Records from a data source:
-=-=-=-=-
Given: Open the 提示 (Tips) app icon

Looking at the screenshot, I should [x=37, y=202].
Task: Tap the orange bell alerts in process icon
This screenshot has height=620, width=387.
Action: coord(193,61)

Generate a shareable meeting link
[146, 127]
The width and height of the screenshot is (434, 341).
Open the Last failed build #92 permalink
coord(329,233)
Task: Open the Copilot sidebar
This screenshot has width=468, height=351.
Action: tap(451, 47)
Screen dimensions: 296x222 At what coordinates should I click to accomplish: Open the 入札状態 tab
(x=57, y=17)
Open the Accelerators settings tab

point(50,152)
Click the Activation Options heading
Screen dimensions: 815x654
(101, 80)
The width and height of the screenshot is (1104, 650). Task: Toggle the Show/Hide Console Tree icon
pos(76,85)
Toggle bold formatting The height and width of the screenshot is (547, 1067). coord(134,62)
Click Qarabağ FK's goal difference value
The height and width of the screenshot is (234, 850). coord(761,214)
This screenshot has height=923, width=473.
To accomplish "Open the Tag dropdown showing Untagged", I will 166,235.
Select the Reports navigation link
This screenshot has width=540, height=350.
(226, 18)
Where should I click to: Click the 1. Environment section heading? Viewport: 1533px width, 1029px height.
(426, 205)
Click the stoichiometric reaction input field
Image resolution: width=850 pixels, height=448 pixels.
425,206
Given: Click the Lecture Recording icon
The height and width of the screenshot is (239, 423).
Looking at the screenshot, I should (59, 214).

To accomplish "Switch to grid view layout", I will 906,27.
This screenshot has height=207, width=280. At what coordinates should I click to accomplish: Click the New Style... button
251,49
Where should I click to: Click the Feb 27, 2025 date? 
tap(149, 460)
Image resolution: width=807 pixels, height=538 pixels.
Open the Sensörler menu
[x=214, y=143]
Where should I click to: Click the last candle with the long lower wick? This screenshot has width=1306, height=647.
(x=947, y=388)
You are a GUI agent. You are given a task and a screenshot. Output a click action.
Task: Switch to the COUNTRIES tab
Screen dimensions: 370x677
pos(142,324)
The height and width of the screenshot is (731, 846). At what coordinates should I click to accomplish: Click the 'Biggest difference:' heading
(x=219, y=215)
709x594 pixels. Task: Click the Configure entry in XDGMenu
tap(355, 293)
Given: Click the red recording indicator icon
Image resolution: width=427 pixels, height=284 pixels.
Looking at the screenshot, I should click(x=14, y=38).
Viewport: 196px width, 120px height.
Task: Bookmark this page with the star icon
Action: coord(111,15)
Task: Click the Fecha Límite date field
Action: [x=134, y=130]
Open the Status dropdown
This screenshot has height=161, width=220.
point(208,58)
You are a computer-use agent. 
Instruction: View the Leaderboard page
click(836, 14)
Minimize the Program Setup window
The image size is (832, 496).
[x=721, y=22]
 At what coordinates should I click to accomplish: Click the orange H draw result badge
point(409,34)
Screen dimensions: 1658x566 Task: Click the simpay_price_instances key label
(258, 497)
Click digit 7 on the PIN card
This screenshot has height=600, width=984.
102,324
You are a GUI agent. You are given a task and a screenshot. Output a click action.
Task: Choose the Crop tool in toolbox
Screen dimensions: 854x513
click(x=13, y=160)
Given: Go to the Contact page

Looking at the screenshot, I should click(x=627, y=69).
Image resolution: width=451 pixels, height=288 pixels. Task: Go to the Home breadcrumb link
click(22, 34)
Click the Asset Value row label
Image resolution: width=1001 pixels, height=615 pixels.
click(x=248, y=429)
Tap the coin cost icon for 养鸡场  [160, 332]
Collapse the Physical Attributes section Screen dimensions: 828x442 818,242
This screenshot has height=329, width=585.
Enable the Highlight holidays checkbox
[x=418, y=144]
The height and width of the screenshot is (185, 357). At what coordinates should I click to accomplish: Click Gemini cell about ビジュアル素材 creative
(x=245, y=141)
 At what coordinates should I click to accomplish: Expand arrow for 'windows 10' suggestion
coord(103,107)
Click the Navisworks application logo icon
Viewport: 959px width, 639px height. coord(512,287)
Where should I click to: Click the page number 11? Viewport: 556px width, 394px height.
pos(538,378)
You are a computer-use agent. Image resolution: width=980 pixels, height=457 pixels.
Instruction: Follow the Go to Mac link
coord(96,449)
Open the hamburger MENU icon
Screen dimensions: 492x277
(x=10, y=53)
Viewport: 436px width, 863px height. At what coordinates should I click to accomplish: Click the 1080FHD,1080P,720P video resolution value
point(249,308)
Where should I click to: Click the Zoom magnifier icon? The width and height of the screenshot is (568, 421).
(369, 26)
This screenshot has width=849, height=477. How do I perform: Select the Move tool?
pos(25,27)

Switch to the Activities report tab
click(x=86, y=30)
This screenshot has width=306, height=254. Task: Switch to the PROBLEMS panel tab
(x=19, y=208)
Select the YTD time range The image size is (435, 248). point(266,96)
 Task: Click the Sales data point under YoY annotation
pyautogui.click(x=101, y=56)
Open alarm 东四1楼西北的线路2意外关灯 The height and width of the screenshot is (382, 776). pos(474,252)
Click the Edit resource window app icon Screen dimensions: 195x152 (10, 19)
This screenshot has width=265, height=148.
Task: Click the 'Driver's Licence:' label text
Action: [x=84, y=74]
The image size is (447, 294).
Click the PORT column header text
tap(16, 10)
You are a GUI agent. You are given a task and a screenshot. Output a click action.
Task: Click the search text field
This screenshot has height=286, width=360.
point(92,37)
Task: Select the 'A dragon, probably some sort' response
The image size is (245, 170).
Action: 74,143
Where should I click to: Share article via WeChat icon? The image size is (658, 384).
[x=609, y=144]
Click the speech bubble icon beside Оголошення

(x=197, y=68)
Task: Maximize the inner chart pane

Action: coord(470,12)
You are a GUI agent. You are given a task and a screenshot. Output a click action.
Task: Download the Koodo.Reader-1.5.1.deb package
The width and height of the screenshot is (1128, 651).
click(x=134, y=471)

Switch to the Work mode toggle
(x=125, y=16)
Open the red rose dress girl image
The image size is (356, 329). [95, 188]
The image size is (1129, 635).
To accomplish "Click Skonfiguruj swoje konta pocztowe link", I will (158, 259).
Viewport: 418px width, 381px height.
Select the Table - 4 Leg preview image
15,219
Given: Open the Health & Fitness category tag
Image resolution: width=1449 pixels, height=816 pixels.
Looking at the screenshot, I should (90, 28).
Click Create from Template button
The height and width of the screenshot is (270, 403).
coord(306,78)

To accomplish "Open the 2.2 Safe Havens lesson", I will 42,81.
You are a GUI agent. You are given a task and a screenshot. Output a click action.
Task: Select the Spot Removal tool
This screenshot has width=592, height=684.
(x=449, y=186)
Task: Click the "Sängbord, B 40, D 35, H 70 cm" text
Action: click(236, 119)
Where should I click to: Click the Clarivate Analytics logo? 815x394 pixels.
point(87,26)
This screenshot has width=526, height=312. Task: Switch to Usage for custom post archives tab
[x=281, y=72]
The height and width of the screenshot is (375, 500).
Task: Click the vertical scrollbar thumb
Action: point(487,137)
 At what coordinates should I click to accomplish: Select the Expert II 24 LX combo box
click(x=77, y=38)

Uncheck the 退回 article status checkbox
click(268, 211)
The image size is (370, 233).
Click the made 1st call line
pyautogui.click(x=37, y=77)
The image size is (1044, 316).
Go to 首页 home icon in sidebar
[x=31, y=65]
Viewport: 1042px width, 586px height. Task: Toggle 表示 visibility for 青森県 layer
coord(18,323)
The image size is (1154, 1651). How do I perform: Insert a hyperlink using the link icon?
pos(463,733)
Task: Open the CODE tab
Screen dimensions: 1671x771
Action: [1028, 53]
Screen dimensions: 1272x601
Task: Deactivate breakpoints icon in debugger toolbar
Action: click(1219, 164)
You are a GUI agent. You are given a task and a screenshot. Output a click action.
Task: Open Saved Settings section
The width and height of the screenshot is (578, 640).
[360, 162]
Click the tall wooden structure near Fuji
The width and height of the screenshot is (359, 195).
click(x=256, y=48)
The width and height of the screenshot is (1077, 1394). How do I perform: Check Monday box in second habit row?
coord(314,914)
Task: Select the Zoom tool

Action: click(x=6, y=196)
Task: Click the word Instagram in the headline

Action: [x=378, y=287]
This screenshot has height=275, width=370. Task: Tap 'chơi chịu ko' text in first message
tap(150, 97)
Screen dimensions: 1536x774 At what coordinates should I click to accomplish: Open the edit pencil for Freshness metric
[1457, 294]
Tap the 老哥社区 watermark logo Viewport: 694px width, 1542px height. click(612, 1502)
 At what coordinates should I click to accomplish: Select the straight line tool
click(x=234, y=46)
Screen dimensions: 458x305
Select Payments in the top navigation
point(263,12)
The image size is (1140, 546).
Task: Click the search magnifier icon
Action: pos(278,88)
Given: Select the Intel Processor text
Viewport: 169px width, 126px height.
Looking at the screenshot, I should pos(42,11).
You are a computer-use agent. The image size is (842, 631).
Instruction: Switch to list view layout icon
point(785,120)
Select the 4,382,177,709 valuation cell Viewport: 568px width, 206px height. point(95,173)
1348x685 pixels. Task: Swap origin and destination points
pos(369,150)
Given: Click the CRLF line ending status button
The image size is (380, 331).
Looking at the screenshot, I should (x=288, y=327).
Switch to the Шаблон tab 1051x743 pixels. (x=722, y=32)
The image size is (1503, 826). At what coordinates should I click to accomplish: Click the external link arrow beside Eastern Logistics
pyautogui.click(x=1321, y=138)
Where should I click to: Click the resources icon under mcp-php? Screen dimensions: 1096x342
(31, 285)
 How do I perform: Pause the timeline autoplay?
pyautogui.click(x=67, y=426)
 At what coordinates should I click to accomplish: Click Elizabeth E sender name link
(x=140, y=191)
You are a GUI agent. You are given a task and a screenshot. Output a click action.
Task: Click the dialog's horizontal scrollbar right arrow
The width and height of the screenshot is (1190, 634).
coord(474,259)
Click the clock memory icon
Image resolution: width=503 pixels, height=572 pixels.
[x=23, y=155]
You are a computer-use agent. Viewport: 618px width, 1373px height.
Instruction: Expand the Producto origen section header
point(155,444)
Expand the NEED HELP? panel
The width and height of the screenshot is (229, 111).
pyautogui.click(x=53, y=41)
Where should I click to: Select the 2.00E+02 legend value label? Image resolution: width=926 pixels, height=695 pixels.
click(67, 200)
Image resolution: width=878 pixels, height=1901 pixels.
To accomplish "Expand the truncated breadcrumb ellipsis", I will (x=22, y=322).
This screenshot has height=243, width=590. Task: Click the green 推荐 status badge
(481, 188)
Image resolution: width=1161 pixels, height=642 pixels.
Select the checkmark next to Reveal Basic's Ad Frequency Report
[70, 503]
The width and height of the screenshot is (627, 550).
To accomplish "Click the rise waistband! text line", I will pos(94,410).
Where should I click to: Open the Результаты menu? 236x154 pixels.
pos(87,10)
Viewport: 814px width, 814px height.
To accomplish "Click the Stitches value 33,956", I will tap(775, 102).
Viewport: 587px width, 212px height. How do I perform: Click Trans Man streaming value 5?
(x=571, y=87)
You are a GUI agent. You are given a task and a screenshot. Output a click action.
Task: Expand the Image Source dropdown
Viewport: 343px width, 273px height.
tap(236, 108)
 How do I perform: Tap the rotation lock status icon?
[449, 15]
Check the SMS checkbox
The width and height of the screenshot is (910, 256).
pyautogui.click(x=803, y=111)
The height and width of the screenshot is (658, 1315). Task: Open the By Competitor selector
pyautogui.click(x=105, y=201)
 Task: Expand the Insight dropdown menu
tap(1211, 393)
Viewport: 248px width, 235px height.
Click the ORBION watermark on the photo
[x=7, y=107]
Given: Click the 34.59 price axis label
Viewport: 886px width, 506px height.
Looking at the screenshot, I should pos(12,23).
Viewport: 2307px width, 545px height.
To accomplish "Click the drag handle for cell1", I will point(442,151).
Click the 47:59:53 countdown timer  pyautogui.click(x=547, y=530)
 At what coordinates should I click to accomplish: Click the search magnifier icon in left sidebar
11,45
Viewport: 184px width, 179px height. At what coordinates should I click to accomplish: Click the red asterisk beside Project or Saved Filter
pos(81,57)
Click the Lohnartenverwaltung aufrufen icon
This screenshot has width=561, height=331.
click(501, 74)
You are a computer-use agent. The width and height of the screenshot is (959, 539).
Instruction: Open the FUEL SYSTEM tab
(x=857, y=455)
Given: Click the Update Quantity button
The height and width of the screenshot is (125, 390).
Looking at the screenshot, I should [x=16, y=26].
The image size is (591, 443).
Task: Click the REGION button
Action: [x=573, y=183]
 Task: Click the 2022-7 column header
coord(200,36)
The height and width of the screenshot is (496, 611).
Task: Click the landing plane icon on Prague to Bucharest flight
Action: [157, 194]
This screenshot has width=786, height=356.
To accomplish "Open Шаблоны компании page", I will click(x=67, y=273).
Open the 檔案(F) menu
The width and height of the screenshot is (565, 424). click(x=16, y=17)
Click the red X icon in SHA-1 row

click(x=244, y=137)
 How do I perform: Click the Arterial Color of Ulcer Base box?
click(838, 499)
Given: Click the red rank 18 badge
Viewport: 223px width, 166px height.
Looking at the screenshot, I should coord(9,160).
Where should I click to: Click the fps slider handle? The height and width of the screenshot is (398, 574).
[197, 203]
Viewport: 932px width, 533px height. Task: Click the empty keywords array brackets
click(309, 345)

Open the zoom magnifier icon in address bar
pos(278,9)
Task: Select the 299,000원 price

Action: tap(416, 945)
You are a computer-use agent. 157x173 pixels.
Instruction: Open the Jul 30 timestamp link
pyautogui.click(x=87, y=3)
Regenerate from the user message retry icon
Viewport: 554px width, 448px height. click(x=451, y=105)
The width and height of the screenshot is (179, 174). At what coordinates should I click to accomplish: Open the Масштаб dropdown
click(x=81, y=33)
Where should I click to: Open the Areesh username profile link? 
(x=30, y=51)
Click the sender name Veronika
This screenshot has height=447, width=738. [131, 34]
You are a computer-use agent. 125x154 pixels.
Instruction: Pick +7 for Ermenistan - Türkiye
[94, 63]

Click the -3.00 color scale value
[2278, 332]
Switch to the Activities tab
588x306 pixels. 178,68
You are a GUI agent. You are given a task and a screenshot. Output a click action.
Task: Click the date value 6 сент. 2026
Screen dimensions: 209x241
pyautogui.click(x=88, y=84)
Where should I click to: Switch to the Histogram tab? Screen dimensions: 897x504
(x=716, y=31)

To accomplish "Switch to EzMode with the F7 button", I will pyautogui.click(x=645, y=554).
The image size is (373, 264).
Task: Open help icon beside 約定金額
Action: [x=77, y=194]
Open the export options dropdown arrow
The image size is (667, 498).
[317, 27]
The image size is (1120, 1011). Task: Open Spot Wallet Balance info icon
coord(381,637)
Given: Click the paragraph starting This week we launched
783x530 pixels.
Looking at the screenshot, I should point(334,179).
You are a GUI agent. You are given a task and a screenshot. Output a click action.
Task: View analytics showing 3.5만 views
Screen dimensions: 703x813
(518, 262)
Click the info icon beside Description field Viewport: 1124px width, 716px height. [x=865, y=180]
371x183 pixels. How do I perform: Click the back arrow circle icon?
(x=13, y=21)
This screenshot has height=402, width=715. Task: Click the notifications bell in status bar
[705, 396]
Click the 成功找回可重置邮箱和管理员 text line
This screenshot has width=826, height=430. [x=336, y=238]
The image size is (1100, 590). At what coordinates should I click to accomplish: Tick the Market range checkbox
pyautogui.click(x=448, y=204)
-=-=-=-=-
WHAT IS BEING ASKED -
Would you please copy all lines in the data that contain the word "computer"?

OUTPUT OF THE EXERCISE -
You are a computer-use agent. 
You are a computer-use agent. Image resolution: width=980 pixels, height=457 pixels.
You are a computer-use agent. The image size is (842, 631).
You are a computer-use agent. Viewport: 618px width, 1373px height.
You are a computer-use agent. The width and height of the screenshot is (959, 539).
You are a computer-use agent. 157x173 pixels.
You are a computer-use agent. 125x154 pixels.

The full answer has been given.